Não finjam que a IA não destrói empregos
Independentemente do que dizem, há empresas e trabalhadores que não estão prontos para as enormes convulsões sociais que se aproximam.
Por Kai-Fu-Lee, colaborador da MIT Techonology Review
Os EUA estão, e têm estado, à frente em IA. Mas a China está a ganhar terreno e essa rivalidade garante que a IA está a caminho. A China terá pelo menos 50% de hipóteses de ganhar a corrida, e há várias razões para tal.

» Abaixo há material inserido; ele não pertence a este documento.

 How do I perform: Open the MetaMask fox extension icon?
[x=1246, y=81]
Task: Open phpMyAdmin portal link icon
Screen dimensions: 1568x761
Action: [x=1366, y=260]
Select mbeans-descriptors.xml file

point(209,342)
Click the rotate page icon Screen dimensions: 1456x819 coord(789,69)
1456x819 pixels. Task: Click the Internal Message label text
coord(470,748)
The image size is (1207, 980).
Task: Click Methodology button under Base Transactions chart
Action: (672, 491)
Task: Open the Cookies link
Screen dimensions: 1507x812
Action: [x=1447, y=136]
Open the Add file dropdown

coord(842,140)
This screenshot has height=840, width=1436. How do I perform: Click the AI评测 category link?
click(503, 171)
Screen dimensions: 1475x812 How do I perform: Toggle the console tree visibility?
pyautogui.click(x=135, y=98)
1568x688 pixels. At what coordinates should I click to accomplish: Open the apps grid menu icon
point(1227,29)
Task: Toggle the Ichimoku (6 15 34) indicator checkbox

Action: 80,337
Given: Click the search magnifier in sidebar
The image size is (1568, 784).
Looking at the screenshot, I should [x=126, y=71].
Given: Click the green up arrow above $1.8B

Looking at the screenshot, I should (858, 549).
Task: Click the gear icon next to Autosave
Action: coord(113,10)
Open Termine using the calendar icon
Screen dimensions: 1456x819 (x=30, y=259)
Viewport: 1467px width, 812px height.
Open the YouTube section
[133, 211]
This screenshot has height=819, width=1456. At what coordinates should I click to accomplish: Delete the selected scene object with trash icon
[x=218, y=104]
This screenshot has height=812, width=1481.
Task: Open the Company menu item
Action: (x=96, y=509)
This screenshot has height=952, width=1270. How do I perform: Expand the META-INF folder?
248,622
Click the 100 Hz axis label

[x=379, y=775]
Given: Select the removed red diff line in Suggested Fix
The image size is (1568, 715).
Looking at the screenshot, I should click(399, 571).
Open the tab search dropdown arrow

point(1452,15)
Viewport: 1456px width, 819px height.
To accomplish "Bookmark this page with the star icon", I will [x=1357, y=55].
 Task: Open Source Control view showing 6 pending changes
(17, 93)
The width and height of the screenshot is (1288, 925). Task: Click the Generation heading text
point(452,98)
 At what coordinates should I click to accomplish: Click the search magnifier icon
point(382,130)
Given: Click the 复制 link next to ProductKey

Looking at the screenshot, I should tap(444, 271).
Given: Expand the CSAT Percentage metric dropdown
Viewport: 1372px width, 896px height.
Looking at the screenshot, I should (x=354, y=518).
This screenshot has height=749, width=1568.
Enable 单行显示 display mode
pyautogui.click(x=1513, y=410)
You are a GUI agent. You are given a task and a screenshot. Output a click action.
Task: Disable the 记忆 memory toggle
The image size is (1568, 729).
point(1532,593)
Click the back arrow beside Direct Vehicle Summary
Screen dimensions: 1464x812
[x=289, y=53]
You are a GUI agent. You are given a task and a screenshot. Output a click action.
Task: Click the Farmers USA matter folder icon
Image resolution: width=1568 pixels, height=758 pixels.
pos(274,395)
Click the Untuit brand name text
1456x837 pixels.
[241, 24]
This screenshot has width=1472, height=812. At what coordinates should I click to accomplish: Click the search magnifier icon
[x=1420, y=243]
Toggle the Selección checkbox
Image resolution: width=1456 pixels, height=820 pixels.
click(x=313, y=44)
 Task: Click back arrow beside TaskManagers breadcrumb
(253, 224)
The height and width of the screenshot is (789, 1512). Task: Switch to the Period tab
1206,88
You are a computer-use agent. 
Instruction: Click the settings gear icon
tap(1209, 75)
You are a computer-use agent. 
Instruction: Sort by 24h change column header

Primeiro, tem um enorme exército de jovens a chegar à IA. Na última década, o número de publicações sobre IA por autores chineses duplicou. Jovens engenheiros de IA da Face++, uma startup chinesa de reconhecimento facial, ganharam recentemente o primeiro lugar em três desafios de visão de computador – ficando à frente de equipas da Google, Facebook e da Universidade Carnegie Mellon.
Segundo, tem mais dados do que os EUA. E os dados são o combustível da IA. A China tem mais telemóveis e utilizadores de internet do que qualquer outro país do mundo, mas a disparidade é ainda maior do que isso por causa da forma como as pessoas usam os seus aparelhos. Ninguém anda com dinheiro. Pagam todas as contas com os seus telemóveis. Na China, as bicicletas partilhadas geram 30 terabytes de dados de sensores nas suas 50 milhões de viagens pagas por dia – cerca de 300 vezes mais dados do que os gerados nos EUA.
Terceiro, as empresas chinesas de IA já passaram a fase de copiarem tudo. Há 15 anos, quase todas as startups decentes da China estavam a copiar as funcionalidades, aspecto e toque dos produtos oferecidos nos EUA. Mas copiar ajudou os empreendedores chineses a tornarem- -se bons gestores de produto e agora eles estão na etapa seguinte: ultrapassar os seus homólogos estrangeiros. Ainda hoje, o Weibo é melhor que o Twitter. O WeChat oferece uma experiência muito melhor do que o Facebook Messenger.
E quarto, as políticas dos EUA estão a acelerar a AI na China. O plano do governo chinês é acompanhar os EUA na tecnologia e aplicações de IA até 2020 e tornar o país num centro global de inovação na IA até 2030.
Em comparação, o sector abrandou nos EUA. A ascensão da China como uma superpotência na IA não é importante apenas para a China. A competição entre os EUA e a China criou enormes avanços na IA que será impossível parar. A mudança será enorme, e nem toda positiva. As desigualdades irão aumentar. A IA irá acabar com um grande número de empregos, o que criará descontentamento social. Vejamos o progresso do software AlphaGo da Google DeepMind, que bateu os melhores jogadores humanos no jogo de tabuleiro Go no início de 2016. Acabou por ser ultrapassado pelo AlphaGo Zero, lançado em 2017, que aprendeu a jogar contra si próprio e que em 40 dias se tornou superior a todas as versões anteriores. Agora imagine-se estas melhorias a serem transferidas para áreas como serviço ao cliente, telemarketing, linhas de montagem, recepções, condução de camiões e outros empregos mais rotineiros. Em breve tornar-se-á óbvio que metade dos nossos empregos pode ser feita melhor e quase a custo zero por IA e robôs.
Nem todos concordam. Algumas pessoas argumentam que demorará mais tempo do que pensamos até os empregos desaparecerem, já que muitos serão apenas parcialmente substituídos. Mas mesmo que isso seja verdade, não irá impedir o inevitável. Outros lembram- -nos que todas as revoluções tecnológicas criaram novos empregos à medida que destruíram os antigos. Mas é perigoso assumir que isto acontecerá de novo.
Depois há os optimistas simbióticos, que acreditam que a combinação de IA com humanos deve ser melhor do que qualquer um deles em separado. Isto será verdade para certas profissões – doutores, engenheiros – mas a maioria dos empregos não cai nessa categoria. Em vez disso, a maior parte são empregos rotineiros onde a IA ultrapassa os humanos por uma grande margem.
Outros acreditam que seremos salvos por um rendimento básico universal. Mas o rendimento básico universal não trata da perda de dignidade das pessoas ou da sua necessidade de se sentirem úteis.
E, por fim, há aqueles que negam as desvantagens da IA – a posição tomada por muitas das grandes empresas de IA. É pena que os especialistas em AI não estejam a tentar resolver o problema. Pior ainda, e incrivelmente egoísta, é recusarem-se a reconhecer que o problema existe sequer. Estas mudanças estão a caminho, e precisamos de dizer a verdade.
Precisamos de encontrar empregos que a IA não consegue e formar pessoas para eles. Precisamos de reformulara educação. Estes serão os melhores tempos e os piores. Se agirmos racional e rapidamente, podemos aproveitar o em vez de cismar no pior.